Cries and Whispers.
Ingmar Bergman (right) will be the subject of a weekend-long salute – with the screening of five of his Academy Award-nominated and winning films – beginning Friday, April 4, at 7 p.m. at the Academy of Motion Picture Arts and Sciencess’ Linwood Dunn Theater in Hollywood.
The opening night of “An Academy Salute to Ingmar Bergman” will feature a screening of the haunting Fanny & Alexander (1982), Bergman’s official cinematic swan song. Also included in the evening package is the premiere viewing of the touring installation “The Man Who Asked Hard Questions.” Additionally, actor Börje Ahlstedt (who plays Carl Ekdahl in the film) and documentarian Marie Nyrerod, Bergman’s friend and the director of Bergman Island, will take part in a pre-screening panel discussion.
Fanny & Alexander will be followed by the stark The Virgin Spring (1960), a tale of rape, murder, and revenge; Through a Glass Darkly (1961), in which Harriet Andersson, as a woman suffering from schizophrenia, delivers one of the greatest performances in film history; Cries & Whispers (top photo, 1973), with another superb turn by Andersson as a woman dying of cancer, plus Ingrid Thulin and Liv Ullmann as the dying woman’s creepy sisters; and Autumn Sonata (1978), which features a masterful Liv Ullmann-Ingrid Bergman acting duet-duel. (See complete schedule below.)
Bergman, who died last July at the age of 89, earned nine Academy Award nominations: in 1959, Wild Strawberries (original screenplay); 1962, Through a Glass Darkly (original screenplay); 1973, Cries & Whispers (film/producer, director, original screenplay); 1976, Face to Face (director); 1978, Autumn Sonata (original screenplay); and 1983, Fanny & Alexander (director, original screenplay).
Three of the films he directed – The Virgin Spring, Through a Glass Darkly, and Fanny & Alexander – won the Oscar for Best Foreign Language Film, while in 1970 Bergman himself was given the Academy’s Irving G. Thalberg Memorial Award, which honors a producer’s body of work.
The Academy’s mini-retrospective will feature screenings of new prints and an exhibition of biographical materials by the Swedish Film Institute (website). It is presented in association with the Swedish Institute and the Consulate General of Sweden.
The schedule/synopses below are from the Academy’s press release:
Friday, April 4, at 7 p.m.
Fanny and Alexander (1982)
Set in turn-of-the-century Sweden, this haunting film chronicles several seasons in the life of the Ekdahl family, as seen through the eyes of a ten-year-old boy.
Academy Award winner (1983): Foreign Language Film (Sweden), Art Direction (Anna Asp), Cinematography (Sven Nykvist), Costume Design (Marik Vos)
Academy Award nominee (1983): Directing (Ingmar Bergman), Writing – Screenplay written directly for the screen (Bergman)
Saturday, April 5, at 7 p.m.
The Virgin Spring (1960)
This somber fable set in medieval Sweden tells of the brutal rape and murder of an innocent girl and the chilling revenge exacted upon her attackers by her deeply religious farming family.
Academy Award winner: Foreign Language Film (Sweden)
Academy Award nominee: Black-and-White Costume Design (Marik Vos)
Through a Glass Darkly (1961)

---------------

Problems to work on:
**1.** In the Bergman salute article, what does the award Bergman himself received in 1970 honor?
**2.** List the five films the Bergman salute article says will be screened during the weekend.
**3.** Pick up the Bergman salute article after its last line and carry on writing it.

Supplied information:
---------------

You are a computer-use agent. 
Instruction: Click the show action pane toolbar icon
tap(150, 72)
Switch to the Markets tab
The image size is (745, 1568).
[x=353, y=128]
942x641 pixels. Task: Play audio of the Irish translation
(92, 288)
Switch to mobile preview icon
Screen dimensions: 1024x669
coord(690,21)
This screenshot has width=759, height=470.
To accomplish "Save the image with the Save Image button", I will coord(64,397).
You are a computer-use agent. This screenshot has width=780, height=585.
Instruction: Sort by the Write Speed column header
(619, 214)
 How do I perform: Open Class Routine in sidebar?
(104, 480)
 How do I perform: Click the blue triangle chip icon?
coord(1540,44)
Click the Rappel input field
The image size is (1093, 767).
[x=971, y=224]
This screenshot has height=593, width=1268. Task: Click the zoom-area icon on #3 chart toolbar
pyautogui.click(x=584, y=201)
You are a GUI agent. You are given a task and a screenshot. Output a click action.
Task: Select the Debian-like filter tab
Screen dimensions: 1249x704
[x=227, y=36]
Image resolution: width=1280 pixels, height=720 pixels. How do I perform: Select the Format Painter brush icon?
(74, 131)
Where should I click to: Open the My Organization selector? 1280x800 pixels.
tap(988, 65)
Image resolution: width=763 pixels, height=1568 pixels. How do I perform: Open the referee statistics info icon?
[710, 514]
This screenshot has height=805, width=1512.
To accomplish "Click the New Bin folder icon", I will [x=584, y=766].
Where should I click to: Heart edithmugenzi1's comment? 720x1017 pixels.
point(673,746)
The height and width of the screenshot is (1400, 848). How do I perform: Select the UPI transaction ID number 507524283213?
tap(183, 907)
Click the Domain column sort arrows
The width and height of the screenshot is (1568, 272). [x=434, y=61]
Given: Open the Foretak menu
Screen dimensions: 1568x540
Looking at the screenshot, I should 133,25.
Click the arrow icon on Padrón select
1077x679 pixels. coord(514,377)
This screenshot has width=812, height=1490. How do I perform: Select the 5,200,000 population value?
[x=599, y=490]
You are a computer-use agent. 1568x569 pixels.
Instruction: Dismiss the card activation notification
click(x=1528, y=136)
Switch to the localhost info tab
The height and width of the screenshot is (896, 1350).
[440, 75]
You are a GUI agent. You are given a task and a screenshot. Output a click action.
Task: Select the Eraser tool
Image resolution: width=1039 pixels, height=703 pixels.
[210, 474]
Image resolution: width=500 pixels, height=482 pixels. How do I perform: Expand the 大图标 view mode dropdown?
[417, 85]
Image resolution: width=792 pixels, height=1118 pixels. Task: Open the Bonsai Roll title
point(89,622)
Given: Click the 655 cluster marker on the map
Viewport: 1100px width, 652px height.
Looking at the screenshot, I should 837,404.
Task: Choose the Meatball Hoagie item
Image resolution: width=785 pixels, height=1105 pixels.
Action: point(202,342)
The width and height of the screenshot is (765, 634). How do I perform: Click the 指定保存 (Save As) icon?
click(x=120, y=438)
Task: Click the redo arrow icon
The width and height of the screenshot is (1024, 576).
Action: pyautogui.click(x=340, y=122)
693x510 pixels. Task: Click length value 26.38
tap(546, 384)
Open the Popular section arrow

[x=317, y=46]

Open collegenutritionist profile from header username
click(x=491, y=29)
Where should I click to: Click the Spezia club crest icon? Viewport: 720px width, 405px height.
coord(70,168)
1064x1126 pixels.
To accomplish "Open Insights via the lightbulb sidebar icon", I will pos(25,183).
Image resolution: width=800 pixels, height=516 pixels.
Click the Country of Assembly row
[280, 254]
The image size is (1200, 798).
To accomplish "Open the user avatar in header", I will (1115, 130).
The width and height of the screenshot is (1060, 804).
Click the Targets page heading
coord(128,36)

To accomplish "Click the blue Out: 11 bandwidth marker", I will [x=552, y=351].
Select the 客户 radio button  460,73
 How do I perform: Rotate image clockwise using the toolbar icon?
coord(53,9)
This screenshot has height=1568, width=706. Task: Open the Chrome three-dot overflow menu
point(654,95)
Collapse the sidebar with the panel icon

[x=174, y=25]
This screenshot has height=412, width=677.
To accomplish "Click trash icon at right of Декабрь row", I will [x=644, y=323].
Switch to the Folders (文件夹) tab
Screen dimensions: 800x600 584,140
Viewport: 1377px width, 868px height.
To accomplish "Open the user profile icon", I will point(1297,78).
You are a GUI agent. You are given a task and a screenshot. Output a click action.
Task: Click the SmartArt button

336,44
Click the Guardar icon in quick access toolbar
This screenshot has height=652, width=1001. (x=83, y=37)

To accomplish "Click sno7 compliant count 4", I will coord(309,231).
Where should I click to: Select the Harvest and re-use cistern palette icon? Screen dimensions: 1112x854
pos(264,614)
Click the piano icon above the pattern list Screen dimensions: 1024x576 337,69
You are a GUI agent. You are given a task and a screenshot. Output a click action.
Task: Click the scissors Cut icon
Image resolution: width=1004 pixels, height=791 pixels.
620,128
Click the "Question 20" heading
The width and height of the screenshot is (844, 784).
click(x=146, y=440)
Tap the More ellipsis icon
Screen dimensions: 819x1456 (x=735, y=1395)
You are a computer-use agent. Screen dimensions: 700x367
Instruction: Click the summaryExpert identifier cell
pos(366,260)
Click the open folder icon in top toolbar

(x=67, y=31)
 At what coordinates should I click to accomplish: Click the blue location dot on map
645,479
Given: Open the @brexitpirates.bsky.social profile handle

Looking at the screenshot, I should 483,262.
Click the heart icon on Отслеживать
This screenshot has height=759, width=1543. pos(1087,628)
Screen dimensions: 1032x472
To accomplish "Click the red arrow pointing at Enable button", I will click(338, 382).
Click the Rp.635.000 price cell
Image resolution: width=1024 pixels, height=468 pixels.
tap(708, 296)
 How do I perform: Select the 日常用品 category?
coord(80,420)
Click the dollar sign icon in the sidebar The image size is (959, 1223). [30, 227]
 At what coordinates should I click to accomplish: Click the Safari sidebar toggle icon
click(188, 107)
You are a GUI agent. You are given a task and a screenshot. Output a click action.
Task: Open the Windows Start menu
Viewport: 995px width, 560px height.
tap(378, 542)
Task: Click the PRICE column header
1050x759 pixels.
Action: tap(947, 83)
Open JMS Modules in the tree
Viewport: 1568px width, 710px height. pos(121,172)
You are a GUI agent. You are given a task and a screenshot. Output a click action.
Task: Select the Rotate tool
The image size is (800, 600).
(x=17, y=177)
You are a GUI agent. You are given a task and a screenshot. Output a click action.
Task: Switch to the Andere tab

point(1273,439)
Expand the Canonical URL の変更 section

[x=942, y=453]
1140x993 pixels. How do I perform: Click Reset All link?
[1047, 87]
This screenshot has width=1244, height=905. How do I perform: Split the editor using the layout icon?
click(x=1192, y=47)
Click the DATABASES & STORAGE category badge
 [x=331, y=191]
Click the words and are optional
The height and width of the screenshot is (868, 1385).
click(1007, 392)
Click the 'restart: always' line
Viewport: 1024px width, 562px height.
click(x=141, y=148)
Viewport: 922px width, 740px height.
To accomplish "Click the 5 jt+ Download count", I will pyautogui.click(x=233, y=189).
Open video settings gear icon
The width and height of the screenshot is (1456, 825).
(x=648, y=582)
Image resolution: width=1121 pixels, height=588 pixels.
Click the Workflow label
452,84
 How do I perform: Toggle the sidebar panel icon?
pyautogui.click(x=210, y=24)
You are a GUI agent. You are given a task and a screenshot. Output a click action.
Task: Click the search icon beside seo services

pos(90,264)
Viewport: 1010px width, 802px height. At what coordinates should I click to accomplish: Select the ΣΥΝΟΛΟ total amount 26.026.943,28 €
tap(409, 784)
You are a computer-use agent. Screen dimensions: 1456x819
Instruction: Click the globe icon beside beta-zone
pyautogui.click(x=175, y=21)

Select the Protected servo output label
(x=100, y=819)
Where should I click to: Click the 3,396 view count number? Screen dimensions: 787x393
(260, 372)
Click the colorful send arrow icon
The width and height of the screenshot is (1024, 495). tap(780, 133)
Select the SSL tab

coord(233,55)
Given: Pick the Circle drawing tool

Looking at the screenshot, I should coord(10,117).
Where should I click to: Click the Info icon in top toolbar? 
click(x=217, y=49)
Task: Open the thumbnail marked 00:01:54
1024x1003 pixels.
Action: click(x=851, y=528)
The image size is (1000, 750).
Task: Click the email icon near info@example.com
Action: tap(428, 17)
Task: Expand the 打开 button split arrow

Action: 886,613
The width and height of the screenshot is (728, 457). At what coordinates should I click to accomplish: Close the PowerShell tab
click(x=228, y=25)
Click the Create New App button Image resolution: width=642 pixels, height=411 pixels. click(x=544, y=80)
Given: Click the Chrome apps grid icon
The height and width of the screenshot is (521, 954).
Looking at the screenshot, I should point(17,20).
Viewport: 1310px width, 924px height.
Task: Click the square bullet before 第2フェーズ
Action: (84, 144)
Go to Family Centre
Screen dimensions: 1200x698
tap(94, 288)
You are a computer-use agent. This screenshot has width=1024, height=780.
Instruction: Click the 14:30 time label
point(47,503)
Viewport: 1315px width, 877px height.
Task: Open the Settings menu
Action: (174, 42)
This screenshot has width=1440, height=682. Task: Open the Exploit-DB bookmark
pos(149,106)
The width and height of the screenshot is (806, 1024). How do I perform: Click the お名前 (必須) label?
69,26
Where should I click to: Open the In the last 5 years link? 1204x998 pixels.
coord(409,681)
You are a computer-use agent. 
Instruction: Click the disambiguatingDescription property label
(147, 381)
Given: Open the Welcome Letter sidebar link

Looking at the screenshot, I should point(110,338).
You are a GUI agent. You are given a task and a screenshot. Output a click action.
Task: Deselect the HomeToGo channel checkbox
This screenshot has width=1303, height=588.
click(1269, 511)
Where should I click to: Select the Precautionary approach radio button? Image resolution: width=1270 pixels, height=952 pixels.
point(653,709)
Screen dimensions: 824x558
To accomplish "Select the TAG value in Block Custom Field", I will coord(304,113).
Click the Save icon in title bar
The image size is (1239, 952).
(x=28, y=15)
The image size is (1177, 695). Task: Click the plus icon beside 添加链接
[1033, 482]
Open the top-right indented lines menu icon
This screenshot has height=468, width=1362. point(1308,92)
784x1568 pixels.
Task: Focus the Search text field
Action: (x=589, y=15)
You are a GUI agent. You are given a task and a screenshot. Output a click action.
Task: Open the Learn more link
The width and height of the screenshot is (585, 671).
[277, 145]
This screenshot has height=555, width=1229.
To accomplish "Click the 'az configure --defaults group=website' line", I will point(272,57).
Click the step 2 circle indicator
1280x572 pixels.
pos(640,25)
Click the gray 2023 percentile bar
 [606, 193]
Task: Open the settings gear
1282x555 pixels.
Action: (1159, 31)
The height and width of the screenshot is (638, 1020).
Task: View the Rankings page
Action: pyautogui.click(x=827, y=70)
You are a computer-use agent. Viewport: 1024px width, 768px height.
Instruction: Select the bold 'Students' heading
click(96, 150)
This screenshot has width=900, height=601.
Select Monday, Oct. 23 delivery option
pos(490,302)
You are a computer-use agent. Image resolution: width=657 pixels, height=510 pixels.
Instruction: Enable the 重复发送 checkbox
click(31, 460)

---------------

Solved tasks:
**1.** Bergman received the Academy's Irving G. Thalberg Memorial Award in 1970. That award honors a producer's body of work.

**2.**
- Fanny & Alexander (1982)
- The Virgin Spring (1960)
- Through a Glass Darkly (1961)
- Cries & Whispers (1973)
- Autumn Sonata (1978)

**3.**
On an isolated island, a young woman slips into schizophrenia as her father, a writer, dispassionately chronicles her descent. The woman’s discovery of the diary hastens her disintegration, and her husband and brother are implicated in her tragic fate.
Academy Award winner (1961): Foreign Language Film (Sweden)
Academy Award nominee (1962): Writing – Story and screenplay written directly for the screen (Ingmar Bergman)
Sunday, April 6, at 7 p.m.
Cries & Whispers (1972)
This intense character study explores the dynamics among three sisters, one of whom is dying of cancer, and the servant who looks after her.
Academy Award winner (1973): Cinematography (Sven Nykvist)
Academy Award nominee (1973): Best Picture (Ingmar Bergman, producer), Costume Design (Marik Vos), Directing (Bergman), Writing – Story and screenplay based on factual material or material not previously published or produced (Bergman)
Autumn Sonata (1978)
In her last feature film appearance, Ingrid Bergman stars as a concert pianist reunited with her daughter (Liv Ullmann) after a seven-year estrangement; the tension between them is underscored by flashbacks from their earlier lives.
Academy Award nominee: Actress in a Leading Role (Ingrid Bergman), Writing – Screenplay written directly for the screen (Ingmar Bergman)
Tickets for each evening of “An Academy Salute to Ingmar Bergman” are $5 for the general public and $3 for Academy members and students with a valid ID. They are available by mail or at the Academy box office during regular business hours.
Tickets also may be purchased online at www.oscars.org/events. There are no minimum order requirements and no transaction or processing fees. Tickets may be purchased online until noon PT on the day of the event. All seating is unreserved.
The Linwood Dunn Theater is located at 1313 Vine Street in Hollywood. Free parking is available through the entrance on Homewood Avenue.
Photos: Courtesy of the Margaret Herrick Library (Bergman), Courtesy of the Swedish Institute (Through a Glass Darkly, Cries & Whispers, The Virgin Spring, Fanny & Alexander, Autumn Sonata, Bergman with wings)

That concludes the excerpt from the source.